On Tue, 2005-04-05 at 08:03 +0100, Steve Croall wrote: 
> FYI I'm running pthreads on a number of multi-CPU machines.  My twin :( 
>   And three 8-Ways in the office.  It's also been run on a 32-way and it 
> has been given a damn good thrashing.

Fantastic! Thanks for posting.

> I'm a bit concerned about the pthread_once() bug though.   Have you a 
> test application that shows this problem or are the test applications 
> enough to show this?

The bug is identified from code inspection. I have to thank Gottlob
Frege for pointing out that the starvation problem is still there, only
shifted.

I'm referring to version 2 of the library (not version 1) and I actually
have an experimental version 3 (which fixes the bug I believe) in a CVS
branch. Changing pthread_once(), if it's wrong, tends to require ABI
changes because of PTHREAD_ONCE_INIT.

You need 3 conditions before the bug becomes a threat (only need the
first 2 on a single processor machine). They are:
- a possibility that the once_routine can be cancelled; AND,
- threads with different priorities accessing the same once_control; AND
- no other available CPUs that the lower priority threads can run on.

If you look at the code in version 2.2.0 and consider what happens if
the once_routine is cancelled, you'll see that newly arriving threads,
and any currently waiting threads compete again to run the once_routine.
The winner must reset both a flag and a manual reset event to cause
other threads to wait again. But if the winner suspends before
completing this then there's an opportunity for some higher priority
thread to begin busy looping and keep the winner (once_routine thread)

______

■ Challenges ■
- a) In the pthreads mailing-list reply, how was the pthread_once() bug identified?
- b) Shorten the paragraph of the pthreads mailing-list reply that begins "I'm referring to version 2 of the library" to two sentences, keeping its main facts.
- c) Carry on the pthreads mailing-list reply from the point where it stops.

■ Given data ■
______

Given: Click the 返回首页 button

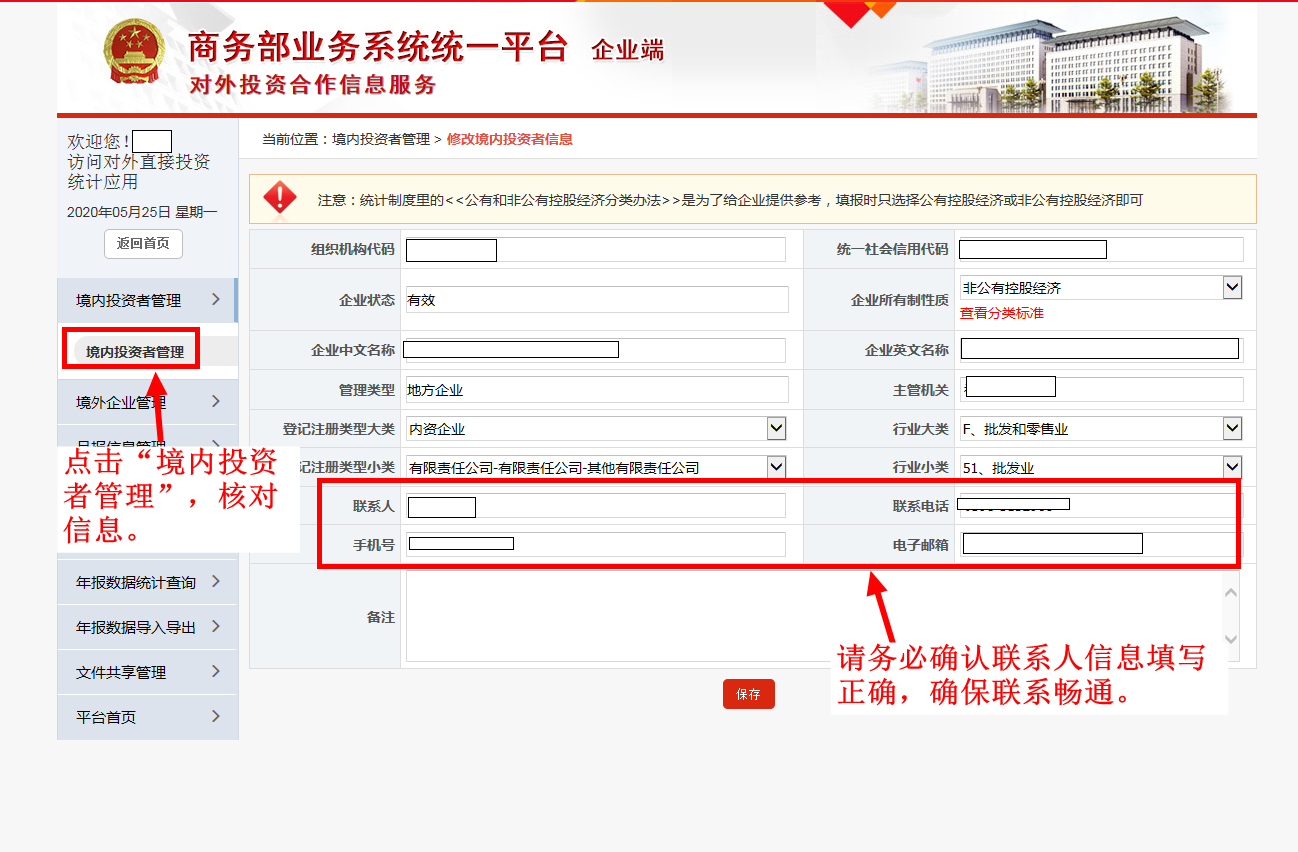Looking at the screenshot, I should [143, 243].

______

■ Replies ■
- a) It was identified from code inspection.

- b) The bug concerns version 2 of the library, not version 1, and an experimental version 3 in a CVS branch is believed to fix it. Changing pthread_once() tends to require ABI changes because of PTHREAD_ONCE_INIT.

- c)
from ever resuming.

This may not even be a problem at all if Windows promotes threads caught
in this situation. I've read that it does this by incrementing a
thread's priority by 1 each time it misses a turn. This may only be in
some situations though.

For the record:
Gottlob provided an efficient working version without once_routine
cancellability. I wanted to take the opportunity to conform to SUS v3
and add cancellability. That complicated things a little.

The experimental version 3 is similar to version 2 in order to retain
the fast uncontended track. Current options for fixing the bug are:
- change the current manual reset event, that threads wait on, into an
auto reset event, and have each waking thread set it to wake the next
waiting thread; OR
- add priority inheritance, to ensure the once_routine thread always
gets a turn.

Both of these options are only necessary in the post cancellation logic.
I'm not real keen on daisy chained event setting because of the
cumulative effects, while priority inheritance is a standard way to
solve priority inversion and starvation problems.

I hope to have version 3 out soon.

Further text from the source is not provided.